|=----------------------------------------------------------------------------=|
|=-----------------------------=[ Paper Review ]=-----------------------------=|
|=---=[ USBFuzz: A Framework for Fuzzing USB Drivers by Device Emulation ]=---=|
|=----------------------------------------------------------------------------=|
|=-----------------------=[ Mon 26 Oct 2020 21:07:17 ]=-----------------------=|
|=-------------------=[ https://qiuhao.org/PR_USBFuzz.txt ]=------------------=|
|=----------------------------------------------------------------------------=|

--[ 1 - Introduction

During the development of device drivers, people usually think the devices
are trusted. Nevertheless, for mobile and hot-plugging peripherals like USB
devices, things can be different.
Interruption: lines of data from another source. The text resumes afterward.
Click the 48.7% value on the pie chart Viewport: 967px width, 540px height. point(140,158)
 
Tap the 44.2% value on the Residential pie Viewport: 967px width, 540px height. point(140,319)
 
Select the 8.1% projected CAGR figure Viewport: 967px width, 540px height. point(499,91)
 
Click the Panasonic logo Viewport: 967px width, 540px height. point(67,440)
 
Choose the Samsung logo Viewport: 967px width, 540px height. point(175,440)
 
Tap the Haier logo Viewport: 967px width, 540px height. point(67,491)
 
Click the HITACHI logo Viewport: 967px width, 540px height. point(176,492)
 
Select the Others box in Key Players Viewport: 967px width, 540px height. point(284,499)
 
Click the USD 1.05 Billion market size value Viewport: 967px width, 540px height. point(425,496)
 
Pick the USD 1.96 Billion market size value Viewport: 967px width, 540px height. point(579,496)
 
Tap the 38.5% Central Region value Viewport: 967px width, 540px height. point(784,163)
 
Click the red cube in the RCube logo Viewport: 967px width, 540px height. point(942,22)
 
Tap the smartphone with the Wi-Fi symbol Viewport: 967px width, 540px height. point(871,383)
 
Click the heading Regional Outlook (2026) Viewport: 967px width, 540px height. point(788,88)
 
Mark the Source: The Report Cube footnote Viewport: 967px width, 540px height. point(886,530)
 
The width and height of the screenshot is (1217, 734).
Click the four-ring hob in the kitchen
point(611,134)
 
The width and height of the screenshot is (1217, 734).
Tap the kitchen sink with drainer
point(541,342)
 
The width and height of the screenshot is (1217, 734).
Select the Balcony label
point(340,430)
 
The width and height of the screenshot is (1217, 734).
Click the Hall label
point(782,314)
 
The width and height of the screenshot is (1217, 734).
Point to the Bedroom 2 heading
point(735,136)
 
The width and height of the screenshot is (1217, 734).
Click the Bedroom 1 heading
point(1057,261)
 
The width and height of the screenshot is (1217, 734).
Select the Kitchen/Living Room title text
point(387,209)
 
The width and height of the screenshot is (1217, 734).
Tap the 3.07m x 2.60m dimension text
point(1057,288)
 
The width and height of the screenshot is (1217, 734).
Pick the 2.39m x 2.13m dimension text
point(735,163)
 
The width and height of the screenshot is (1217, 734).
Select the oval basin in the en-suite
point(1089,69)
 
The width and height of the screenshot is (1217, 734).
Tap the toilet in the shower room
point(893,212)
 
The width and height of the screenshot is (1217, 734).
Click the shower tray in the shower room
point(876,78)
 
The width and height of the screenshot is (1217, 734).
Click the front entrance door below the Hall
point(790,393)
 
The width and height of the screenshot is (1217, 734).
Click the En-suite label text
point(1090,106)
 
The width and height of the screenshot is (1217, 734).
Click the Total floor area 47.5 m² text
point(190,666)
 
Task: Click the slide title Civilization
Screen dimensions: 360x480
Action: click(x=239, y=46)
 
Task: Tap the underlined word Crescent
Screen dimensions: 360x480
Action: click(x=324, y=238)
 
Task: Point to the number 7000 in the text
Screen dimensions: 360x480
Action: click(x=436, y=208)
So there exists a threat model in which
adversaries attack a computer through the USB interface to leverage
vulnerabilities in the IO stack.

To find those vulnerabilities before they being exploited, fuzzing is a
practical technology we may use. However, fuzzing drivers from lower level
interfaces is difficult since programmable hardware devices are expensive and
hard to scale them to many USB targets. Also, the attach and detach actions is
slow on the physical platform. For solutions that adapt the kernel like the
syzkaller and PeriScope, they need to patch a particular OS, so require a deep
understanding of the kernel and lack portability. Also, they fuzz at an
individual layer of the IO stack. Therefore some code paths cannot be tested.
Finally, solutions like vUSBf do not use the execution information like
coverage to guide the fuzzing process, so performance and accuracy may suck.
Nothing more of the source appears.